Le professeur Beatriz Marimon de l’Université d’État du Mato Grosso au Brésil, coauteur de ces travaux, étudie certaines forêts tropicales les plus chaudes du monde au centre du Brésil. Selon elle, ces résultats suggèrent que les forêts intactes sont capables de résister à certains changements climatiques. Pourtant, ces arbres tolérants à la chaleur sont également confrontés à des menaces immédiates telles que le feu et la fragmentation. Parvenir à l’adaptation au climat signifie tout d’abord protéger les forêts intactes qui restent.  Le professeur Marimon note les limites claires de l’adaptation. L’étude indique qu’au-dessus de 32°C de température diurne, le carbone des forêts tropicales diminue plus rapidement avec des températures plus élevées, quelles que soient les espèces présentes.

Les informations sur la façon dont les forêts tropicales du monde réagissent au climat n’ont été possibles que grâce à des décennies de travail minutieux sur le terrain, souvent dans des endroits reculés. L’équipe de 225 chercheurs a combiné les observations des forêts en Amérique du Sud, en Afrique et en Asie. Dans chaque parcelle de suivi, le diamètre de chaque arbre et sa hauteur ont été utilisés pour calculer les stocks de carbone. Les parcelles ont été réinventoriées régulièrement afin de quantifier les flux de carbone. Pour calculer les changements dans le stockage du carbone, il a fallu identifier près de 10 000 espèces d’arbres et effectuer plus de deux millions de mesures du diamètre des arbres, dans 24 pays tropicaux. Cette étude s’appuie sur un effort important de suivi des forêts en Guyane française, qui concentre une proportion importante des inventaires forestiers en Amazonie et dont le suivi est rendu possible par la collaboration entre l’ONF, le CIRAD et le CNRS au sein du projet GUYAFOR.

Réduire suffisamment les émissions de carbone pour maintenir les forêts en deçà de la température critique sera difficile.
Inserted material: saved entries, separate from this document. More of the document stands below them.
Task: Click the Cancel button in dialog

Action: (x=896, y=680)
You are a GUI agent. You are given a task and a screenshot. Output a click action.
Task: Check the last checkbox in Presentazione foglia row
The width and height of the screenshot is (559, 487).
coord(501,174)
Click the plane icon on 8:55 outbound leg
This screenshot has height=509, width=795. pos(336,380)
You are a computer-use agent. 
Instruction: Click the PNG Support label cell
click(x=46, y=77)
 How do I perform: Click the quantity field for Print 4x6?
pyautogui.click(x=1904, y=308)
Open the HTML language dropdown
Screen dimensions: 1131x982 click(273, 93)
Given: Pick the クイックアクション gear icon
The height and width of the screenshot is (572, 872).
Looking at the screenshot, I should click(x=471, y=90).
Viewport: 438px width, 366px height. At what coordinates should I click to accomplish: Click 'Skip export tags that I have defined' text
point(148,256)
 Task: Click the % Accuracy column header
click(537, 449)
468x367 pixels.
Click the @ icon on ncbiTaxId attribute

Le professeur Oliver Phillips de l’Université de Leeds, déclare à ce propos que garder notre planète et nous-mêmes en bonne santé n’a jamais été aussi important. L’humanité a une occasion unique d’effectuer une transition climatique. En ne retournant pas simplement au « business as usual » après la crise actuelle, nous pouvons garantir que les forêts tropicales intactes resteront d’énormes réservoirs de carbone. Les protéger des changements climatiques, de la déforestation et de l’exploitation de la faune sauvage doit être au cœur de notre effort pour la biosécurité. Imaginez que nous saisissions cette occasion pour réinitialiser la façon dont nous traitons notre Terre. Nous pouvons garder notre maison suffisamment fraîche pour protéger ces magnifiques forêts – et nous garder tous en sécurité.

 

Réference

Long-term thermal sensitivity of Earth’s tropical forests, Martin J. P. Sullivan et al., Science, 22 May 2020.